Copy out the entries below exactly as they stand, but only from the line containing "Where should I click to: Click the host" through the line containing "You are a GUI".

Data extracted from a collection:
◆ ◆ ◆ ◆ ◆ ◆ ◆

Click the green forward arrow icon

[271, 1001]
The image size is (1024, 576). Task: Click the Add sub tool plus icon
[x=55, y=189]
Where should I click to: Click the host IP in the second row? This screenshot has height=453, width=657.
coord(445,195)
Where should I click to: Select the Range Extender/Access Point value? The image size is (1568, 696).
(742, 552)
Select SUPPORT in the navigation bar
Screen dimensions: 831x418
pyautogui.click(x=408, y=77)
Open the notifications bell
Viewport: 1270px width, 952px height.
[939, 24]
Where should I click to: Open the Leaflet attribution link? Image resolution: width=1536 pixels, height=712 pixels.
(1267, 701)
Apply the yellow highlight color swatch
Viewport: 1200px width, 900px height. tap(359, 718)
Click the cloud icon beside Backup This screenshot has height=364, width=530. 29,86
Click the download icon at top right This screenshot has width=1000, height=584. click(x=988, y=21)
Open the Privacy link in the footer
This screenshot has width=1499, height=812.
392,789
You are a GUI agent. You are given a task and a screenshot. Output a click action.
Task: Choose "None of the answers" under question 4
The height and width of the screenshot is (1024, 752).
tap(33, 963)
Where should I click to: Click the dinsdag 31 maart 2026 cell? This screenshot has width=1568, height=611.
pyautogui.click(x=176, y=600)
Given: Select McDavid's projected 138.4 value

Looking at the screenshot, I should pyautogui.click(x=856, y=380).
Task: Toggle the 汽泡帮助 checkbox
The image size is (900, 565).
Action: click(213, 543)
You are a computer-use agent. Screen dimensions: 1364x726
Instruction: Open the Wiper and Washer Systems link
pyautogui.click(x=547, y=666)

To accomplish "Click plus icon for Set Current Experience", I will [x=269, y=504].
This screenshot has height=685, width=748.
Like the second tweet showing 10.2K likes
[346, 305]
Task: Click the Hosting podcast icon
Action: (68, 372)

◆ ◆ ◆ ◆ ◆ ◆ ◆

> RESULT OF THE TASK:
Where should I click to: Click the host IP in the second row? This screenshot has height=453, width=657.
coord(445,195)
Where should I click to: Select the Range Extender/Access Point value? The image size is (1568, 696).
(742, 552)
Select SUPPORT in the navigation bar
Screen dimensions: 831x418
pyautogui.click(x=408, y=77)
Open the notifications bell
Viewport: 1270px width, 952px height.
[939, 24]
Where should I click to: Open the Leaflet attribution link? Image resolution: width=1536 pixels, height=712 pixels.
(1267, 701)
Apply the yellow highlight color swatch
Viewport: 1200px width, 900px height. tap(359, 718)
Click the cloud icon beside Backup This screenshot has height=364, width=530. 29,86
Click the download icon at top right This screenshot has width=1000, height=584. click(x=988, y=21)
Open the Privacy link in the footer
This screenshot has width=1499, height=812.
392,789
You are a GUI agent. You are given a task and a screenshot. Output a click action.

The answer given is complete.